*WHAT THE TASK REQUIRES*. In the data, extract each line that holds the string "Cast".

*RECORDS TO PROCESS*.
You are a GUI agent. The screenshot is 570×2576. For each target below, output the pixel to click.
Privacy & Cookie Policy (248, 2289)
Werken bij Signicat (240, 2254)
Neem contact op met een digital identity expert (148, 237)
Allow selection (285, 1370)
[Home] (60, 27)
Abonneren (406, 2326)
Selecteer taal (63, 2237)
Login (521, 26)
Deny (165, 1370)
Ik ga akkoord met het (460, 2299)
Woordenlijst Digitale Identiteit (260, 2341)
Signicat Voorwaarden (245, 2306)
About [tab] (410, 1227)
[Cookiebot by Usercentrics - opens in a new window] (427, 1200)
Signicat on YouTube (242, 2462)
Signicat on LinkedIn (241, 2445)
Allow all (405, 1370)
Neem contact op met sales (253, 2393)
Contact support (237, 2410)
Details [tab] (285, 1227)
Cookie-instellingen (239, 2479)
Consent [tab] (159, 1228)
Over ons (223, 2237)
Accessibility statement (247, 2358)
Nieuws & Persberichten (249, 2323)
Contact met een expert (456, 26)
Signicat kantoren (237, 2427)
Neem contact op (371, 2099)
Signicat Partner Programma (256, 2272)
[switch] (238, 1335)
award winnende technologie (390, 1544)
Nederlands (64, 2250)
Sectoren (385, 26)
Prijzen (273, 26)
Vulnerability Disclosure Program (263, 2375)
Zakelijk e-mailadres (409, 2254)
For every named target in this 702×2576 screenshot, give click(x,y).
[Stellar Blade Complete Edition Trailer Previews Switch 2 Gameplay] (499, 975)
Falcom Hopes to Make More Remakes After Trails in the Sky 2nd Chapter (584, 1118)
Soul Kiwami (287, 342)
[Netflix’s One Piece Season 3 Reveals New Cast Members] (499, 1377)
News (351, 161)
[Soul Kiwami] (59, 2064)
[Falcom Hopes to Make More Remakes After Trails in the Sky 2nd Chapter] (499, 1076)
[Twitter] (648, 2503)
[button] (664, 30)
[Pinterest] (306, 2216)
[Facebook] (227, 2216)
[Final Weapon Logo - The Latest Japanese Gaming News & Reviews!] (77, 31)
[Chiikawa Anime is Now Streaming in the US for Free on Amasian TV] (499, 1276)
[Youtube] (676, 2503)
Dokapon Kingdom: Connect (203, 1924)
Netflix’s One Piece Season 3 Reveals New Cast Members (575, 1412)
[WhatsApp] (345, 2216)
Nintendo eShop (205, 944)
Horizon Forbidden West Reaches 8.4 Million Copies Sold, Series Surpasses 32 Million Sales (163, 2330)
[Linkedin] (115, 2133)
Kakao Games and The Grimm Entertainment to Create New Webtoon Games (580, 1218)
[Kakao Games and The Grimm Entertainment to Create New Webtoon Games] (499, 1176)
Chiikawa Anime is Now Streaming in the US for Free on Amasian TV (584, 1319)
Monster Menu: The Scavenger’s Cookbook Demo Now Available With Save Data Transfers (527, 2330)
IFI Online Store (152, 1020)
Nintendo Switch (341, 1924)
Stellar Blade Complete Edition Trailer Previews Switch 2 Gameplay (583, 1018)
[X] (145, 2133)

*COMPLETED TASK*.
[Netflix’s One Piece Season 3 Reveals New Cast Members] (499, 1377)
Netflix’s One Piece Season 3 Reveals New Cast Members (575, 1412)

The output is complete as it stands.